Sender: linux-kernel-owner@vger.kernel.org
Precedence: bulk
List-ID: <linux-kernel.vger.kernel.org>
X-Mailing-List: linux-kernel@vger.kernel.org

On Thu, May 30, 2019 at 11:01 AM Sean Christopherson
<sean.j.christopherson@intel.com> wrote:
>
> On Thu, May 30, 2019 at 09:14:10AM -0700, Andy Lutomirski wrote:
> > On Thu, May 30, 2019 at 8:04 AM Stephen Smalley <sds@tycho.nsa.gov> wrote:
> > >
> > > On 5/30/19 10:31 AM, Andy Lutomirski wrote:
> > > > Hi all-
> > > >
> > > > After an offline discussion with Sean yesterday, here are some updates
> > > > to the user API parts of my proposal.
> > > >
> > > > Unfortunately, Sean convinced me that MAXPERM doesn't work the way I
> > > > described it because, for SGX2, the enclave loader won't know at load
> > > > time whether a given EAUG-ed page will ever be executed.  So here's an
> > > > update.
> > > >
> > > > First, here are the requrements as I see them, where EXECUTE, EXECMOD,
> > > > and EXECMEM could be substituted with other rules at the LSM's
> > > > discretion:
> > > >
> > > >   - You can create a WX or RWX mapping if and only if you have EXECMEM.
> > > >
> > > >   - To create an X mapping of an enclave page that has ever been W, you
> > > > need EXECMOD.
> > >
> > > EXECMOD to what file? The enclave file from which the page's content
> > > originated, the sigstruct file, or /dev/sgx/enclave?
> >
> > I leave that decision to you :)  The user should need permission to do
> > an execmod thing on an enclave, however that wants to be encoded.
>
> But that decision dictates how the SGX API handles sigstruct.  If LSMs
> want to associate EXECMOD with sigstruct, then SGX needs to take sigstruct
> early and hold a reference to the file for the lifetime of the enclave.

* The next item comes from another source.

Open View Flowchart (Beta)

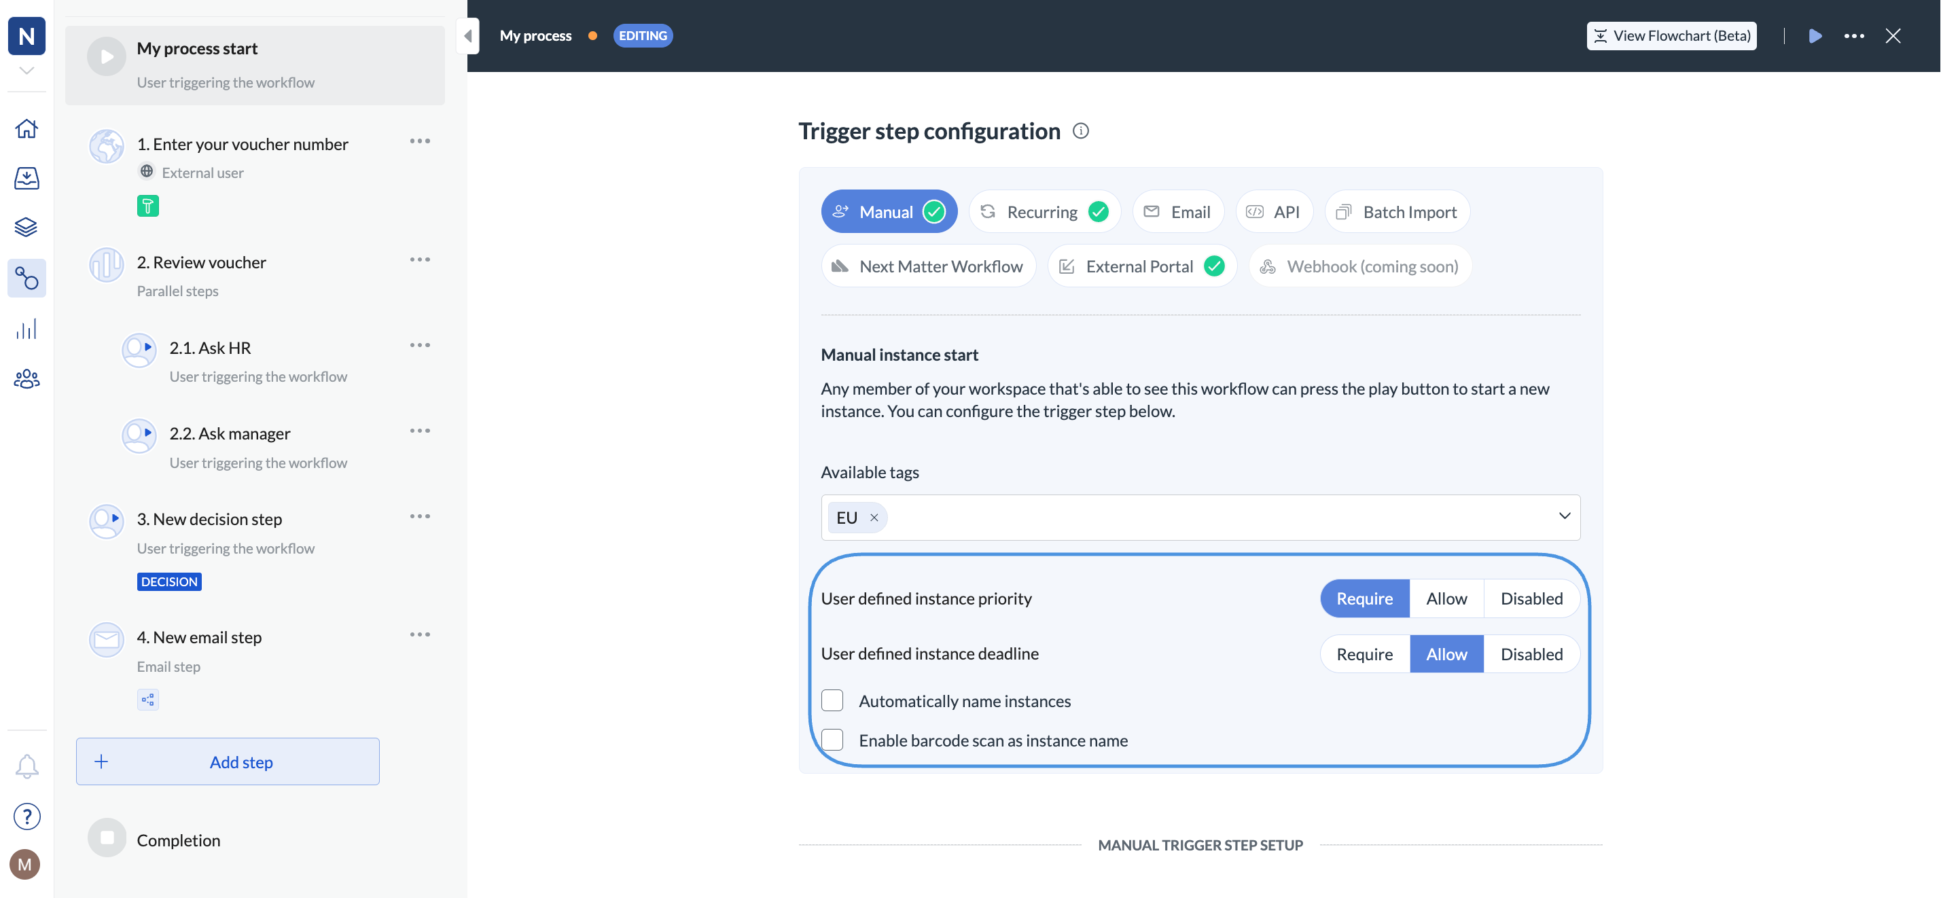coord(1670,35)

> And if we're going to do that, the whole approach of inheriting
> permissions from source VMAs becomes unnecessary complexity.
>
> > >
> > > >   - To create an X mapping of an enclave page that came from EADD, you
> > > > need EXECUTE on the source file.  Optionally, we could also permit
> > > > this if you have EXECMOD.
> > >
> > > What is the "source file" i.e. the target of the check?  Enclave file,
> > > sigstruct file, or /dev/sgx/enclave?
> >
> > Enclave file -- that is, the file backing the vma from which the data is loaded.
>
> It wasn't explicitly called out in Andy's proposal(s), but the idea is
> that the SGX driver would effectively inherit permissions from the source
> VMA (EADD needs a source for the initial value of the encave page).

I actually meant for it to *not* work like this.  I don't want the
source VMA to have to be VM_EXEC.  I think the LSM should just check
permissions on ->vm_file.